DC, likewise, has a Batman-ish tendency to alienate its allies and collaborators. Artists and writers have complained of constant editorial second-guessing over the past few years, as sales of most of its superhero titles have spiraled downward. The company burned some bridges with Before Watchmen—a set of prequels to Alan Moore and Dave Gibbons’ perennially best-selling graphic novel Watchmen, produced over Moore’s vociferous objections. And the adventurous, creator-driven DC imprint Vertigo was gutted with the departure of its executive editor Karen Berger early this year.

So enough wind-up—who wins the Iron Man–Batman showdown? It turns out that there’s an Iron Man 3–like twist: The rivalry that counts is between the real-world equivalents of Stark Industries and Wayne Enterprises. Within the past few years, Marvel and DC have changed their names, from “comics” to “entertainment” companies, to reflect where the real money is: in film, TV, and games. Marvel will sell, perhaps, a few million dollars’ worth of Iron Man comic books this year, while the worldwide gross of Iron Man 3 so far is $1.2 billion and counting. If every monthly issue of Batman sold as well as this June’s (they usually don’t), the series would gross about $6.8 million this year, or roughly 1/150 of what The Dark Knight Rises has made so far. So both companies now effectively treat their comics divisions as research-and-development arms, since, on the economic scale of film studios, it’s astonishingly cheap to commission material from even top-tier comics writers and artists, print it up, and see how the fans respond.
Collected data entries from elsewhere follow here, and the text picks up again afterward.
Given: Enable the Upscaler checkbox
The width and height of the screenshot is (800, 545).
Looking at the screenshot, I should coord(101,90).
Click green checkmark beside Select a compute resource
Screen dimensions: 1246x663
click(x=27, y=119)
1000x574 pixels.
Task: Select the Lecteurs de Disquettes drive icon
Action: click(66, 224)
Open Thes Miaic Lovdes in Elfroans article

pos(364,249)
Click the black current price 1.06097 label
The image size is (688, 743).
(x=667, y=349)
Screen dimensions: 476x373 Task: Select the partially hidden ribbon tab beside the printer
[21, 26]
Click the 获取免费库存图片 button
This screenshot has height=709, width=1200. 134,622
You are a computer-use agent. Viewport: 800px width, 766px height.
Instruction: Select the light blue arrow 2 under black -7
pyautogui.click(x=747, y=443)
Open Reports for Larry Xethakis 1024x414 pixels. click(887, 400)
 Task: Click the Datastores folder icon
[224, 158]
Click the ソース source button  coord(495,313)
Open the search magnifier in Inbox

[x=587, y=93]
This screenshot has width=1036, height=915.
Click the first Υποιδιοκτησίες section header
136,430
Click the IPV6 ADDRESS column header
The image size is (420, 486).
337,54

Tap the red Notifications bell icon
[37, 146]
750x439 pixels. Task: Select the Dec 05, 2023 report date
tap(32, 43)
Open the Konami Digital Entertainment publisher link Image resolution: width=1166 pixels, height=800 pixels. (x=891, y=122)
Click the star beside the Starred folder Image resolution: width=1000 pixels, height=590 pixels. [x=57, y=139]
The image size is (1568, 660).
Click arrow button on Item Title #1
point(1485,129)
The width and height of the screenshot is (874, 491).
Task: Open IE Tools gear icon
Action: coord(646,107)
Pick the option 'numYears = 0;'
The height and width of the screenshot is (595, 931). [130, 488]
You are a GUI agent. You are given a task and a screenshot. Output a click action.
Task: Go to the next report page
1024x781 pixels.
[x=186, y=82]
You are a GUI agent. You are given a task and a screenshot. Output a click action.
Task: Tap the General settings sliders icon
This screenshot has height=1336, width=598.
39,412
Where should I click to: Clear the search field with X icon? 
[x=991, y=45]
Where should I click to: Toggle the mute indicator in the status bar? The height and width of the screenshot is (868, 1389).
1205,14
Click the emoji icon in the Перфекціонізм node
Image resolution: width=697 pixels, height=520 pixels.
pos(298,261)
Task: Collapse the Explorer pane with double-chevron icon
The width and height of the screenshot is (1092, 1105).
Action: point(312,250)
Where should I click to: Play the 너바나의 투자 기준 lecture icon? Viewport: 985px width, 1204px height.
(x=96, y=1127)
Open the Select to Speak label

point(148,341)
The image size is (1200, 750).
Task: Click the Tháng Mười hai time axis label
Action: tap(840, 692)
DC hasn’t been doing badly in theaters, especially if you can wipe Jonah Hex and Green Lantern out of your mind. The Dark Knight and The Dark Knight Rises were huge hits, and this summer’s Man of Steel performed decently, too. But there’s not much on the other side of “To Be Continued” at the moment. DC announced a Superman/Batman movie at Comic-Con last month, but the long-rumored Justice League film is a distant dream, especially since they haven’t been able to get Wonder Woman off the ground as either a movie or a TV show.

Meanwhile, there are seven forthcoming movies about Marvel characters that are far enough into production to have announced release dates. The snag is that Marvel Entertainment doesn’t actually control the movie rights to all of their characters, thanks to deals cut long ago. (The recent Arrested Development gag about a Fantastic Four movie made in six days for legal reasons isn’t far off from what really happened in 1992.) Sony’s got Spider-Man, and plans to release three more Amazing Spider-Man movies between now and 2018; Fox has the film rights to the X-Men (including Wolverine), Daredevil, and the Fantastic Four.

Even so, what Marvel Studios has been doing with the characters the company does control—fitting their stories together into the “Marvel Cinematic Universe” that began with the first Iron Man movie in 2008, reached fruition with last year’s Avengers movie, and continues with the upcoming S.H.I.E.L.D. TV show—is a brilliant idea (and, naturally, borrowed from comics). Right now, DC’s Batarangs don’t stand a chance against Marvel’s repulsor rays.